Governors Island is a 172-acre (70 ha) island in Upper New York Bay, approximately 800 yards (732 m) from the southern tip of Manhattan Island and separated from Brooklyn by Buttermilk Channel, approximately 400 yards (366 m). It is part of the borough of Manhattan in New York City. The National Park Service administers a small portion of the north of the island as the Governors Island National Monument, while the Trust for Governors Island operates the rest as a public park. The national historic landmark district, approximately 92 acres (37 ha) of the northern half of the island, is open to the public for several months in the summer and early fall, and the circumferential road around the island is also open to the public. The island is accessed by ferries from Brooklyn and Manhattan.
The Native Americans of the Manhattan region referred to the island as Paggank ("nut island"), likely after the island's plentiful hickory, oak, and chestnut trees; the Dutch explorer Adriaen Block called it Noten Eylant, a translation, and this was borrowed into English as Nutten Island. The island's current name, made official in 1784, stems from the British colonial era, when the colonial assembly reserved the island for the exclusive use of New York's royal governors.

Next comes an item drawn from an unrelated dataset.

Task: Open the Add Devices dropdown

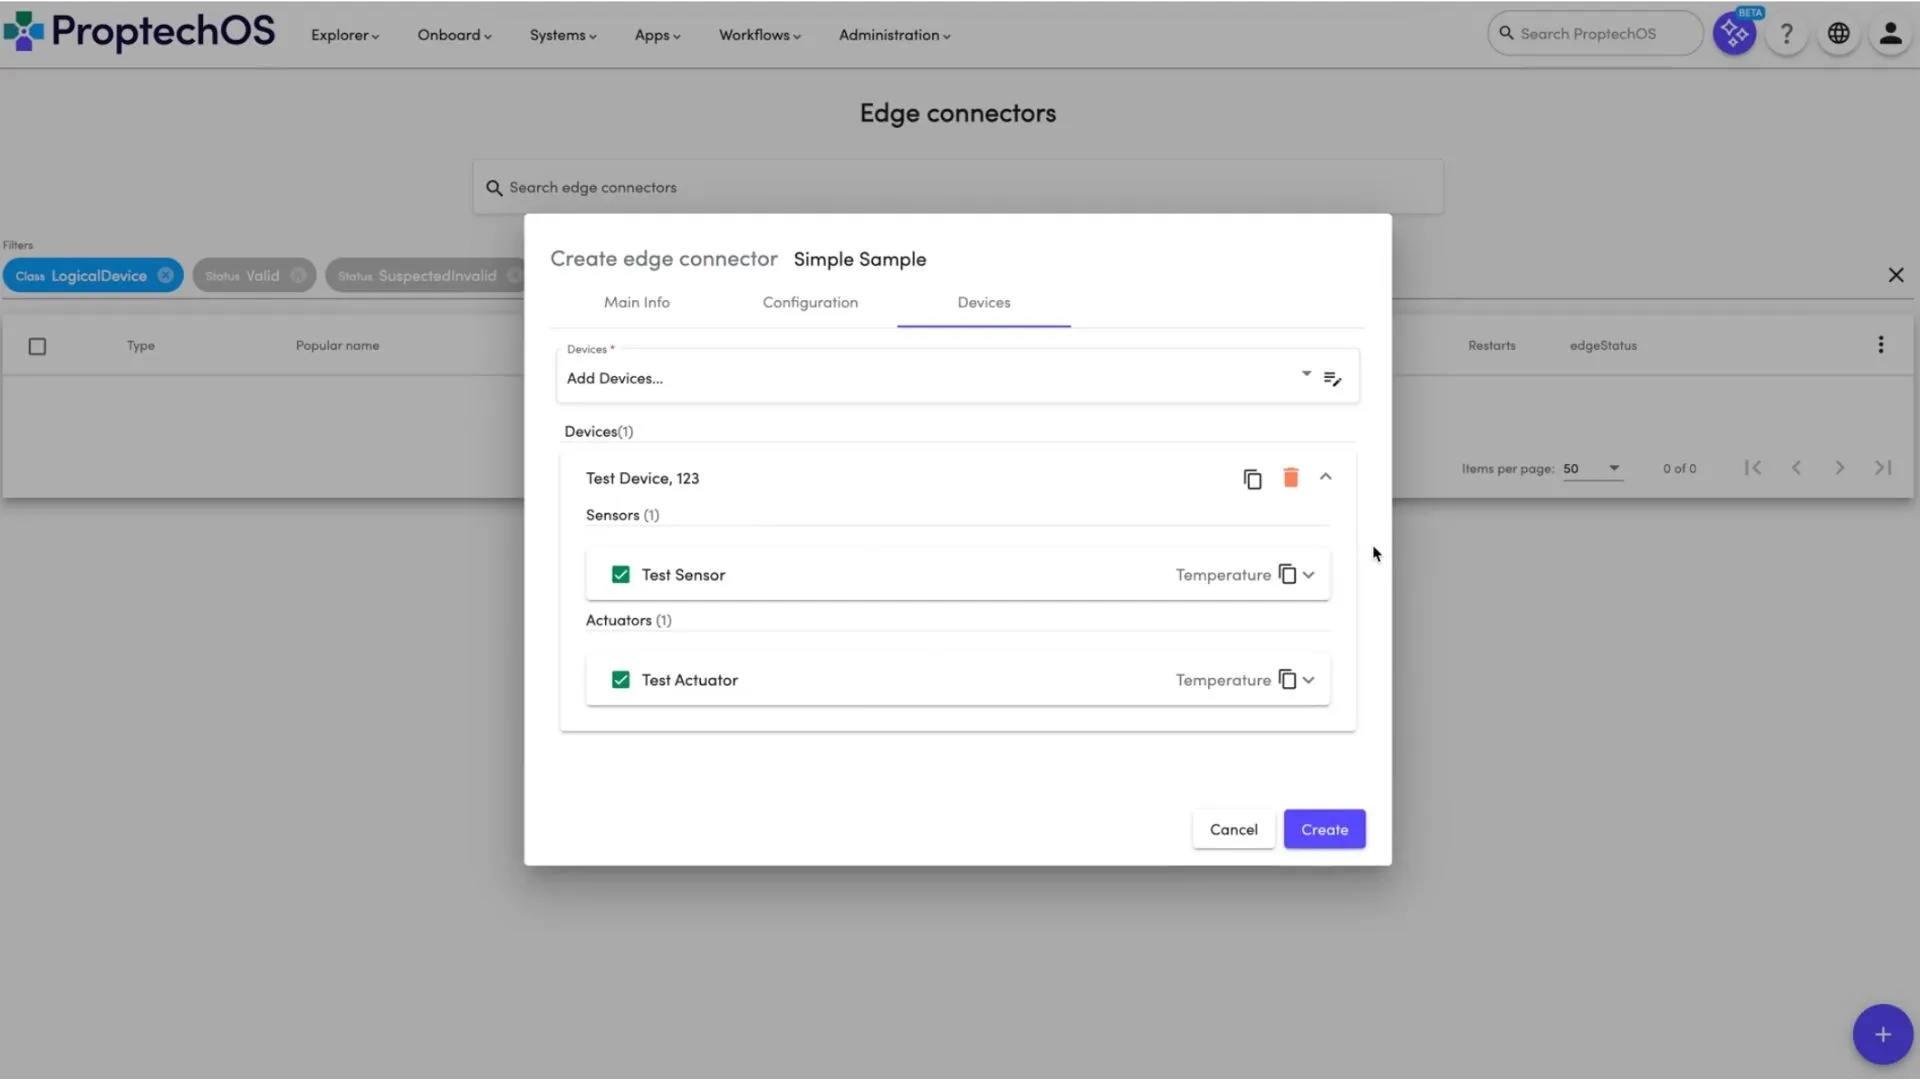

In 1776, during the American Revolutionary War, Continental Army troops raised defensive works on the island, which they used to fire upon British ships before they were taken. From 1783 to 1966, the island was a United States Army post, and from 1966 to 1996 the island served as a major United States Coast Guard installation. About 103 acres (42 ha) of fill was added to the island by 1912, making the island a 172-acre (70 ha) island.